Face à ces lacunes, le Premier ministre a ordonné que les réunions du comité ministériel soient désormais régulières, afin de suivre de près l’avancement des travaux. Il a également appelé les départements concernés à dresser un état des lieux des besoins, à actualiser les textes juridiques et à travailler en coordination pour respecter les délais.
Mais sans indicateurs publics, sans communication claire sur les budgets, sans mécanismes d’évaluation ou de contrôle indépendant, cette coordination pourrait bien rester formelle.
La capitale mauritanienne mérite mieux qu’un empilement de rapports techniques et de réunions administratives. Elle mérite un véritable projet urbain, centré sur l’humain, intégrant les quartiers défavorisés, respectueux de l’environnement et porteur d’espoir pour sa jeunesse.
Un pari à tenir
Redessiner le visage de Nouakchott, ce n’est pas seulement poser des briques ou tracer de nouvelles avenues. C’est repenser la ville comme un espace vivant, solidaire, et inclusif. Cela implique des écoles dignes de ce nom, des centres de santé accessibles, une eau potable pour tous, une énergie stable, et une gouvernance responsable.
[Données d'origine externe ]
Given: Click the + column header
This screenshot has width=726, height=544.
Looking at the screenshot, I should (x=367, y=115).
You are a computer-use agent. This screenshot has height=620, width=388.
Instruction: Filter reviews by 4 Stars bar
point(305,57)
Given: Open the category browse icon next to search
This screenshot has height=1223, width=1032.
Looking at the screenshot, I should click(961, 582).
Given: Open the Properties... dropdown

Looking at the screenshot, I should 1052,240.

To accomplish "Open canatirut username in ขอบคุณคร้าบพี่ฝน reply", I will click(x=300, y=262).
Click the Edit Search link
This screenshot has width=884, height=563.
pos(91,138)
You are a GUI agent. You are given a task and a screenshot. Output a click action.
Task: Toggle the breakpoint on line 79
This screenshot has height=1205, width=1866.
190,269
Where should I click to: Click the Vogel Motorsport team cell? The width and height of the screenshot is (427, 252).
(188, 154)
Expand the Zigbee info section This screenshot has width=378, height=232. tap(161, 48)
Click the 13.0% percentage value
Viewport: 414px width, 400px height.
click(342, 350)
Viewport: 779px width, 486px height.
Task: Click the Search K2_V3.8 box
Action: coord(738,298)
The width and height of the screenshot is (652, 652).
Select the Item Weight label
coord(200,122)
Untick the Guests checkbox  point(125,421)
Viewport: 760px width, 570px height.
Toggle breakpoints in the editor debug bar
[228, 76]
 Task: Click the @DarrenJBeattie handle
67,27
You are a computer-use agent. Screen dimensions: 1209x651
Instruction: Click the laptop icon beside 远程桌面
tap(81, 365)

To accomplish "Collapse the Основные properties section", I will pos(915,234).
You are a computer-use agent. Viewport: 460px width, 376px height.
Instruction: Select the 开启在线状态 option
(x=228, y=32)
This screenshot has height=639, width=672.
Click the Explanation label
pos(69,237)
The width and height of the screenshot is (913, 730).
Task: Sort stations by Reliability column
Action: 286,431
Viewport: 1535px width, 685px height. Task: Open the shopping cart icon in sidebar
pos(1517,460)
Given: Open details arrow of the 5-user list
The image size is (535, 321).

Le développement ne peut se réduire à une ligne dans un discours ou à un taux d’exécution sur une fiche de ministère. Il doit se traduire dans le quotidien des citoyens : dans les cours d’école animées, les hôpitaux fonctionnels, les rues éclairées, les robinets qui coulent.
Le chantier est vaste. Le temps presse. Et le peuple de Nouakchott, lui, n’attend plus de promesses : il attend des résultats.